■ **Fragmento del texto**:
= = = =
¿Dónde está la madre del Peluso?

Ulises Rodríguez Febles
9/6/2016

¿Dónde estás, mamá? Esa es la pregunta que nos hacemos al leer cada una de las obras de la saga de Pelusín del Monte, de Dora Alonso. Ni una sola mención, una referencia, un recuerdo para quien lo engendró. Nada. Leemos, indagamos y no encontramos  ningún indicio.

Pelusín, sin duda, viene de una raíz, la de los Pérez y del Corcho, pero jamás se menciona a alguien de la familia, su legado, costumbres. Del Monte, se conoce que es para resaltar su cubanía, su esencia campesina. Solo aparece la abuela Pirula, que vive sola  con su nieto y es quien lo cría y educa. Es muy duro para todo niño vivir sin una madre. Es un trauma doloroso, pero jamás el guajirito de pelo amarillo y colorado reclama su existencia. ¿Por qué iba a hacerlo? Es una pregunta que responderemos más adelante.

En la época en que se escribe Pelusín y los pájaros (1956) no existían las altas cifras de divorcios que nos depararon el fin del siglo XX y el comienzo del XXI. Entonces, obviemos esta conjetura que, por demás, en toda la saga está también marcada por la ausencia paterna. Es importante apuntar que el Peluso es un niño campesino y la ruralidad constituye un espacio dramático donde la familia funcional y el patriarcado resultan esenciales como signo de estabilidad social. ¿Es posible que Pelusín no tuviera madre? No creo que fuera interés de Dora Alonso referirse a niños traumatizados, aunque sí alude a los abandonados por determinadas razones, la mayoría de las veces, trágicas. Tampoco Pelusín está dentro de los paradigmas de personajes al estilo de Pipa Medias Largas. Y menciono Pelusín y los pájaros porque fue la que creó un modelo familiar que se reitera en las siguientes.
= = = =
■ **Instrucciones**:
1) Según el ensayo sobre la madre de Pelusín, ¿quién cría y educa al protagonista?
2) Prosigue el ensayo sobre la madre de Pelusín a partir de su última oración.

■ **Datos proporcionados**:
= = = =
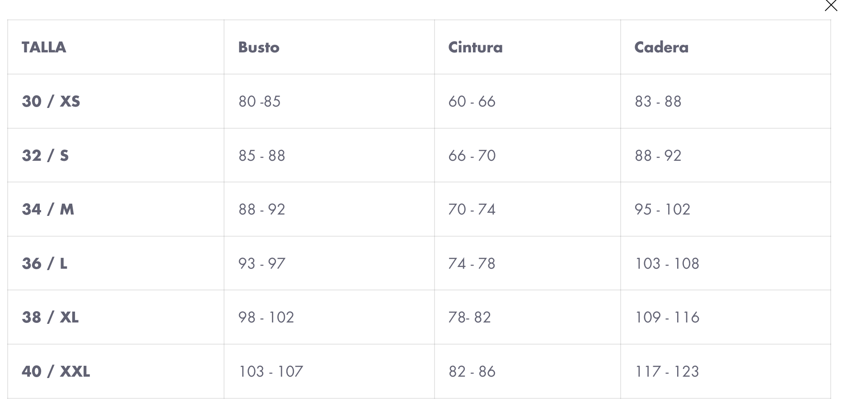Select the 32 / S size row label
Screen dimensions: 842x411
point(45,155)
= = = =
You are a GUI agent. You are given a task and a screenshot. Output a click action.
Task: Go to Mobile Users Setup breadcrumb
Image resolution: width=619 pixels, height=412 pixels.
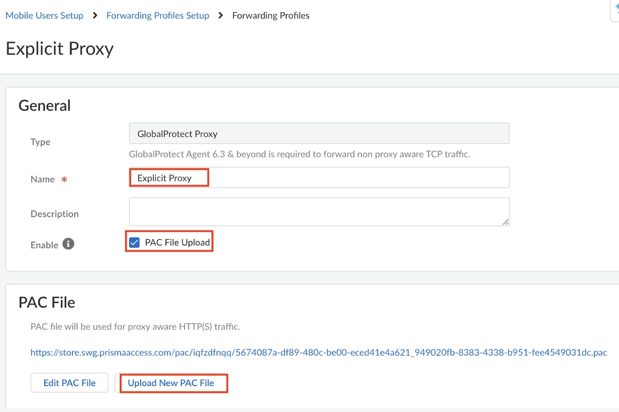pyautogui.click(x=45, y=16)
= = = =
■ **Resultados del ejercicio**:
1) La abuela Pirula, que vive sola con su nieto.

2)
La dramaturgia cubana, en sentido general, tiene a la familia como el centro de sus obsesiones. Desde las primeras obras escritas para el títere en los años 40, como La Caperucita Roja, de Modesto Centeno, o Poema con niños, de Nicolás Guillén, se encuentra la familia completa o, al menos, la presencia de la madre. Sin la figura maternal siempre se crea una especie de caos.

En las últimas obras escritas por autores cubanos, aun en lo disfuncional, encontramos la figura materna. En muchos ejemplos se le menciona, aunque esté ausente. Incluso en algunos casos, los niños están marcados por el suicidio paterno, como es la obra Balada para Jake y Mai Britt, de Yerandy Fleites. Lo extraño, como me sugería Rubén Darío Salazar, es que en la obra de Dora Alonso se repite esta circunstancia escritural, que no es única de Pelusín del Monte. Ocurre también en Aventuras de Guille, al que cría una tía solterona que carga con ella todos los enojos posibles y  también la sobreprotección maternal que signa a la mamá cubana.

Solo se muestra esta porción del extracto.